Physics is the physical properties and phenomena of something. All materials have a physical surface and edges. Surfaces and edges provide visual clues that are grounded in our experience of reality. By incorporating shadows and lighting in Google’s material design, depth is created. Shadow and lighting convey how objects interact.

Bold Foundation

The use of typography, grids, color, space, imagery and scale make up the foundational elements of the design process. Everything designed today is encompassing one of more of these elements. Hierarchy, meaning and focus are the results of working with one or more of the foundational elements.

Design Theme | Blueprint

Google’s Material design uses a bold color palette together with muted environments, deep shadows and bright highlights. Google’s color palette for material design can be seen here.

Color Palette

Material design’s color palette is made up of primary and accent colors. Limit your selection of colors by choosing three hues from the primary palette and one accent color from the secondary palette. Learn more about the use of colors in Adam’s post.

Google has suggested over 500 colors that have been hand picked to work harmoniously with each other. Create hierarchy-using contrast to bring attention to important buttons or information.

Fonts

The beauty of material design is that you can use any typeface. However, the recommended font for material design is Roboto. Roboto has been refined extensively to work across multiple platforms. This typeface is slightly rounder and wider providing greater legibility making it more optimistic. Roboto comes in six different weights (thin, light, regular, medium, bold and black). Multiple font weights create hierarchy and contrast allowing the user to be directed to the information that you are trying to convey. Learn more about selecting the right fonts here. Domo arigato.
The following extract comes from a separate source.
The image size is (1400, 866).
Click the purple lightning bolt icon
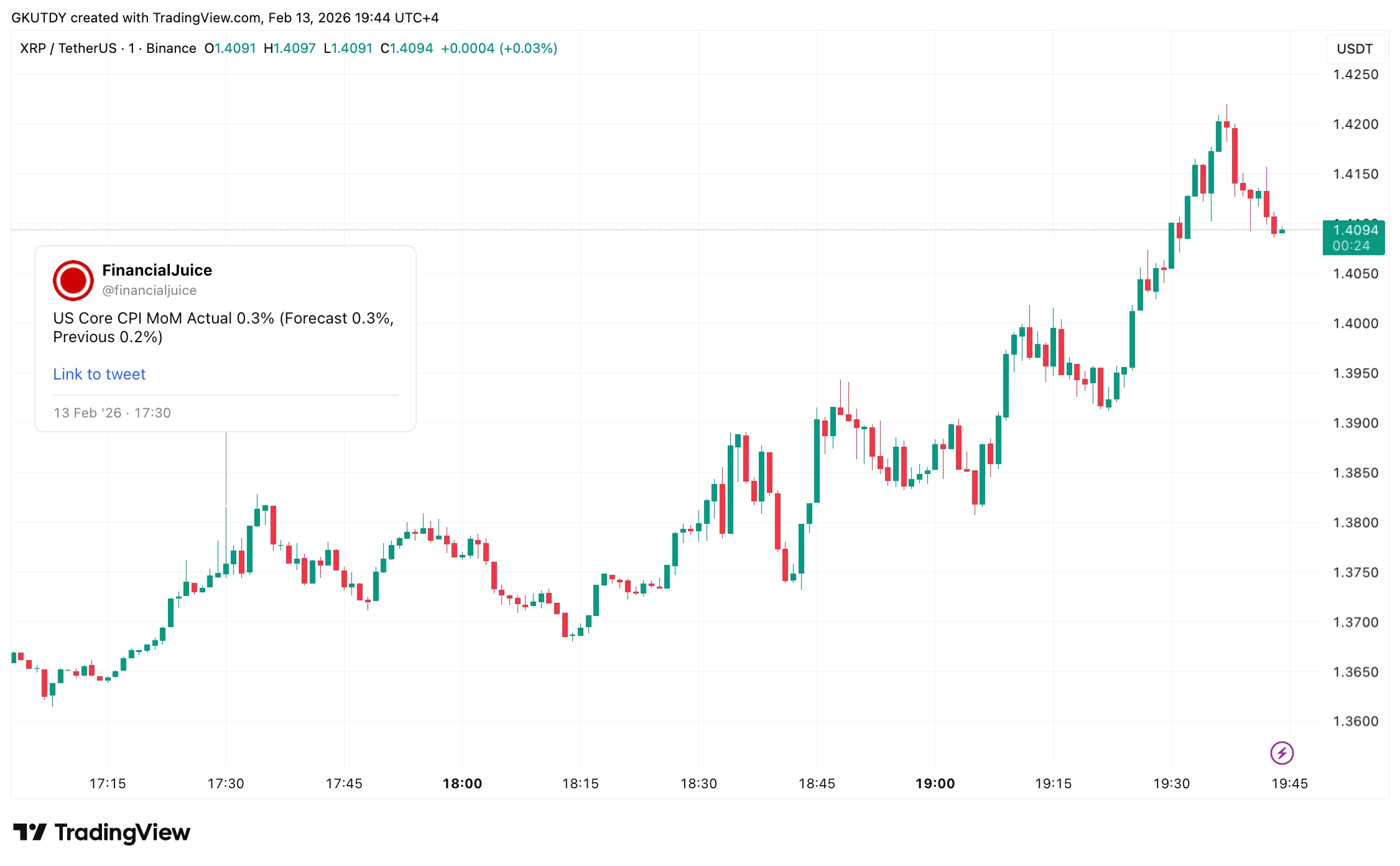click(1281, 753)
Floating Action Button (FAB)

Most smart phones today have four or five main buttons on the home screen that allows to user to perform an action. One action may be to make a phone call or send a text to someone. What if 4=1 and you only have to tap on a single button to access any action desired? Introducing… the Floating Action Button aka the FAB.
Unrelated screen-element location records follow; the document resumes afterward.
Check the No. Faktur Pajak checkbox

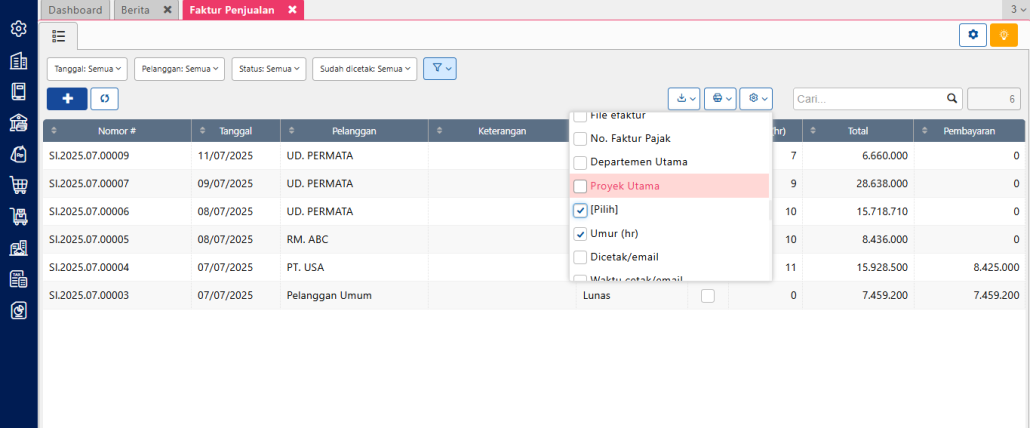(x=580, y=137)
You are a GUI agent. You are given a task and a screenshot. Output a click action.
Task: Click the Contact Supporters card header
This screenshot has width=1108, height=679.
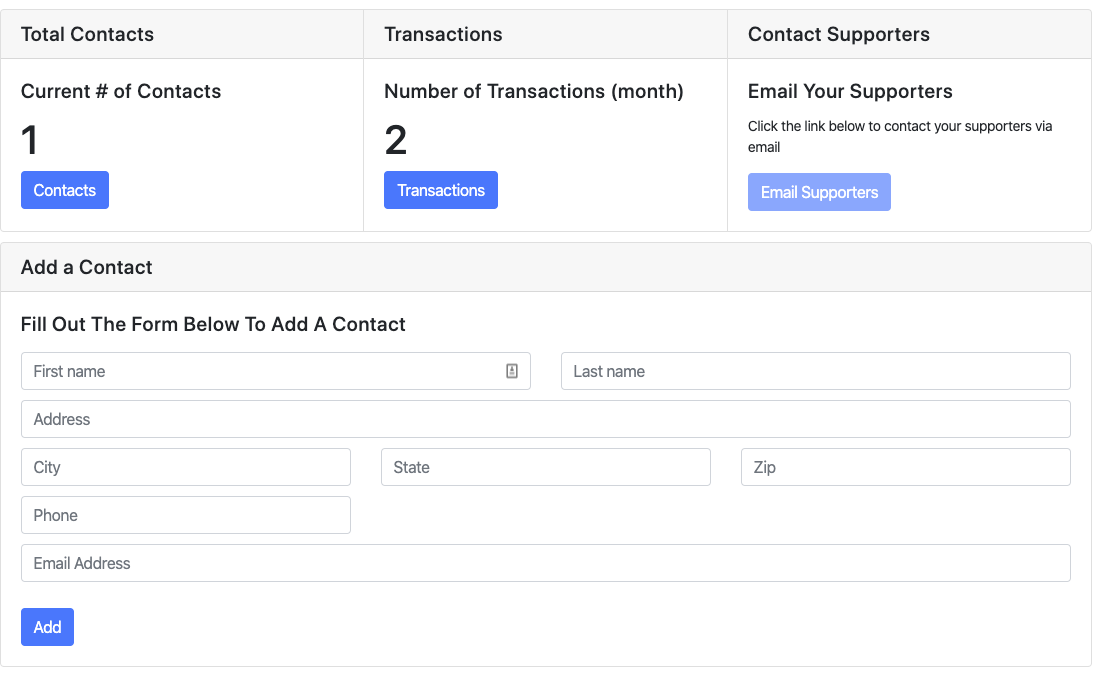(x=838, y=34)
The FAB can be seen in the bottom right corner of any screen using material design. The FAB comes in two different sizes: default size and mini size. The default size will be used in most cases. The mini size is used to create visual continuity with other screen elements. The FAB represents the primary action in an application.

Building Your Brand

Material design offers a system for designing functional and elegant software. Select a typeface that has multiple weights for your brand and stick to it. Play with scale and hierarchy to best suit your brand’s needs.

Follow the material design guidelines and create a brand that will be able to evolve with the technology that is ever changing in todays fast past society.

Framework or Fad?

The I-pod is one of the most ingenious devices ever to be created. A portable device that in essence made the CD player, 8-track, and many other devices obsolete. One would think that the I-pod was the echelon of designs but a few years later it became obsolete as the I-phone replaced it. Smartphones today encompass many devices that were at one point thought to be unbeatable like the I-pod. There is an application for everything today making other devices obsolete like the I-pod.

Is Google’s material design a framework that will be built upon in future or a fad that will no longer be universal?

What will Apple come up in response to Google’s material design?